= PROBLEM TO WORK ON =
Taking the listing below, restate word for word each line from the line with "Click the filter" to the line with "Navigate back using the left arrow", ends included, and stop there.

= RECORDS SUPPLIED =
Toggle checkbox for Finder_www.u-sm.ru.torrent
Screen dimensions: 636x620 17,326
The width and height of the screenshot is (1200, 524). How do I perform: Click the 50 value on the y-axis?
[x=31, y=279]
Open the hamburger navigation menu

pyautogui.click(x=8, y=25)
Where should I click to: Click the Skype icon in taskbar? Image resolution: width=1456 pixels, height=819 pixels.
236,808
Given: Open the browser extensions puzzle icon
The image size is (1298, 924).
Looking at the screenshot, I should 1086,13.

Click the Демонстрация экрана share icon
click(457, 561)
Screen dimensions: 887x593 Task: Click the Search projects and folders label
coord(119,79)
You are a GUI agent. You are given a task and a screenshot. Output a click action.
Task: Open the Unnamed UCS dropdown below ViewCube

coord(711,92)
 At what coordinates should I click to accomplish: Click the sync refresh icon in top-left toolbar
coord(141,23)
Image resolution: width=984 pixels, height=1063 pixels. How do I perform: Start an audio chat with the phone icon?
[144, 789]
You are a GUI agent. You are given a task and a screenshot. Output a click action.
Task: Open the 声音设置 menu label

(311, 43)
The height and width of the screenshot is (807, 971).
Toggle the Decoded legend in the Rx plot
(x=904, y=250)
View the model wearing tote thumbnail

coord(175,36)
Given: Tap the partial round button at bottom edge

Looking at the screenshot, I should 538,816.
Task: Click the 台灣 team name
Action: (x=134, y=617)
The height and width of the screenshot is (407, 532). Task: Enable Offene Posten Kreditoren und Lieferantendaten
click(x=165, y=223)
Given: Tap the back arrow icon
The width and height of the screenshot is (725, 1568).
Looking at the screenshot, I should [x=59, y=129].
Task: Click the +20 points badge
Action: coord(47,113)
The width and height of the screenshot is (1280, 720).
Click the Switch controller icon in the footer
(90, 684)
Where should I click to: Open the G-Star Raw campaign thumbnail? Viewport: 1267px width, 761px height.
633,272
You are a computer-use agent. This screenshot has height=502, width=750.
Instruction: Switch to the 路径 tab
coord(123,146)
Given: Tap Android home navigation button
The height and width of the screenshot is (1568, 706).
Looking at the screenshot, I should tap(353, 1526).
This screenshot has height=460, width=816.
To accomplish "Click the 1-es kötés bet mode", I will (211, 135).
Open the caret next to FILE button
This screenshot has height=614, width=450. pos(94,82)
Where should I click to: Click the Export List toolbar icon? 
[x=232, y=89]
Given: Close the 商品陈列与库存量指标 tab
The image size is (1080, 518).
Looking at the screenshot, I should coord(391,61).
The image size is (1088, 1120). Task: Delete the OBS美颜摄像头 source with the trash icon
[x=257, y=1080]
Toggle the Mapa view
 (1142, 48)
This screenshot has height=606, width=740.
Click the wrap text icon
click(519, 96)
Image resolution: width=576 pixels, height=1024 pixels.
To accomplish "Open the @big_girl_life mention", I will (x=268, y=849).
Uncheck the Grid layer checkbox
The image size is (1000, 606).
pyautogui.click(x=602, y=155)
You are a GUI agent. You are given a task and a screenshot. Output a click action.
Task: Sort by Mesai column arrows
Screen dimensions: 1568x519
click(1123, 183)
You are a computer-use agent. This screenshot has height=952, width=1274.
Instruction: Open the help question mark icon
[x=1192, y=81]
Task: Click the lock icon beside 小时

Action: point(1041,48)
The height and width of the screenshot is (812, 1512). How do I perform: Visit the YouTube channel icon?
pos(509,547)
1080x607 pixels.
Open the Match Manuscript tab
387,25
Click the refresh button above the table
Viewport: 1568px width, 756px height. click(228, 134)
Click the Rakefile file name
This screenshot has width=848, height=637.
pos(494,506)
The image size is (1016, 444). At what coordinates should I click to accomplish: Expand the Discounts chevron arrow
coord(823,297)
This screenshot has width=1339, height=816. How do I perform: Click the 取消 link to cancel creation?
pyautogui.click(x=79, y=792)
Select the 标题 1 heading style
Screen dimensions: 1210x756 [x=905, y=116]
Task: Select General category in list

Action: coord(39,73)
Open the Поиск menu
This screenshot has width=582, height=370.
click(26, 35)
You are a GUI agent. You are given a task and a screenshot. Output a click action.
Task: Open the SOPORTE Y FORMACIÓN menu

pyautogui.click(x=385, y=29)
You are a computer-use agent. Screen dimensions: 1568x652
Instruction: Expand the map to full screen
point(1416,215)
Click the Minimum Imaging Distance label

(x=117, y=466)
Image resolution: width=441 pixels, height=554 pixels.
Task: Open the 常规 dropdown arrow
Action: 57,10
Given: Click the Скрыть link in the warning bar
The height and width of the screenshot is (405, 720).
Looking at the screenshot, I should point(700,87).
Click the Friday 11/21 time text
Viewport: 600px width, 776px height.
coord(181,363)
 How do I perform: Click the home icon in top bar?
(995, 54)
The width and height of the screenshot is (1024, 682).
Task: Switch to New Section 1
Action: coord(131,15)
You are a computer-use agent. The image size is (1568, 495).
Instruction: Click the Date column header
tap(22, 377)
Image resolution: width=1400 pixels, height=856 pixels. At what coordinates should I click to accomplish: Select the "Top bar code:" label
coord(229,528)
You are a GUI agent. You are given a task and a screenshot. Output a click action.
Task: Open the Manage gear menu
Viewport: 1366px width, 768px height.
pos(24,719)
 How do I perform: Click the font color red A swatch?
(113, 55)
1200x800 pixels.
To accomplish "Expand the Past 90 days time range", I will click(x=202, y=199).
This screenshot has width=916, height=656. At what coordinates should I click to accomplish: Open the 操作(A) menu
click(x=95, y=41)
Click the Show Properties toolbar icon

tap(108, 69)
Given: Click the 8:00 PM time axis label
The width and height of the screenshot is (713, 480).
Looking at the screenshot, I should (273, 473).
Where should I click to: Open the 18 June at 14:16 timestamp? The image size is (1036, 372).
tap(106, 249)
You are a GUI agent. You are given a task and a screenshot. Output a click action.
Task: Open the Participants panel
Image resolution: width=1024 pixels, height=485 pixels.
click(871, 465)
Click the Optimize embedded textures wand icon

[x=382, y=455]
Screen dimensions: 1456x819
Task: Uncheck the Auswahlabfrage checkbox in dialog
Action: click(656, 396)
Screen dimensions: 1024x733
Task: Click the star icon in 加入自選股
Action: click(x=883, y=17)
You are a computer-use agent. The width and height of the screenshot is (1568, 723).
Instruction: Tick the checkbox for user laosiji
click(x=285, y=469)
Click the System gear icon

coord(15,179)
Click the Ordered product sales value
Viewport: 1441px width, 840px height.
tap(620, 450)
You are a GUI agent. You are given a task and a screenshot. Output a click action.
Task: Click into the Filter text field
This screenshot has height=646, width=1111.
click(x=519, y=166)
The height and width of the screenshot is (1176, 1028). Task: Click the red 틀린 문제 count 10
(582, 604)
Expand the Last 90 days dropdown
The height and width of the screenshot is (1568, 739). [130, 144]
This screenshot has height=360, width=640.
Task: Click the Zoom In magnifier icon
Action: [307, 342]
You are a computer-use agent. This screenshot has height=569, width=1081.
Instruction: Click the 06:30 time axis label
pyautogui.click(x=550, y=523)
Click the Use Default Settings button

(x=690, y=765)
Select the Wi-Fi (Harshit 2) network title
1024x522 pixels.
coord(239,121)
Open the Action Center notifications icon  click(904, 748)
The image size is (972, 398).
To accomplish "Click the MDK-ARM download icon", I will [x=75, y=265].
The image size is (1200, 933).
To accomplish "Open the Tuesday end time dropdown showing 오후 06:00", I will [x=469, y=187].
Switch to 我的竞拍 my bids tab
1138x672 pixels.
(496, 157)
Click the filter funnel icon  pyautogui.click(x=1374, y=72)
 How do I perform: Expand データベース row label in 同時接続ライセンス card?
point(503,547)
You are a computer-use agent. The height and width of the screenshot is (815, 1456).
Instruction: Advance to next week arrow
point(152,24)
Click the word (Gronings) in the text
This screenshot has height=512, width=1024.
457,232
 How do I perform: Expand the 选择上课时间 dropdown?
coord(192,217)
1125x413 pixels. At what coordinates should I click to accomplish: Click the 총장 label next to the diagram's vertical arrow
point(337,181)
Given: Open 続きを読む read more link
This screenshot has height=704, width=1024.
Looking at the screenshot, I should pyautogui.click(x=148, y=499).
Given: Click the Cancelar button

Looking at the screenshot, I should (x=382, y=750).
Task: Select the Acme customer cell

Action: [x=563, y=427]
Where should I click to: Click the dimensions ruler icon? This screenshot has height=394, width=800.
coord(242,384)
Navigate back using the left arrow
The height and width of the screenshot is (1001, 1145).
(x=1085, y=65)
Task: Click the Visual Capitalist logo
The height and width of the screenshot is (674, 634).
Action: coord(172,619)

= RESPONSE TO THE TASK =
Click the filter funnel icon  pyautogui.click(x=1374, y=72)
 How do I perform: Expand データベース row label in 同時接続ライセンス card?
point(503,547)
You are a computer-use agent. The height and width of the screenshot is (815, 1456).
Instruction: Advance to next week arrow
point(152,24)
Click the word (Gronings) in the text
This screenshot has height=512, width=1024.
457,232
 How do I perform: Expand the 选择上课时间 dropdown?
coord(192,217)
1125x413 pixels. At what coordinates should I click to accomplish: Click the 총장 label next to the diagram's vertical arrow
point(337,181)
Given: Open 続きを読む read more link
This screenshot has height=704, width=1024.
Looking at the screenshot, I should pyautogui.click(x=148, y=499).
Given: Click the Cancelar button

Looking at the screenshot, I should (x=382, y=750).
Task: Select the Acme customer cell

Action: [x=563, y=427]
Where should I click to: Click the dimensions ruler icon? This screenshot has height=394, width=800.
coord(242,384)
Navigate back using the left arrow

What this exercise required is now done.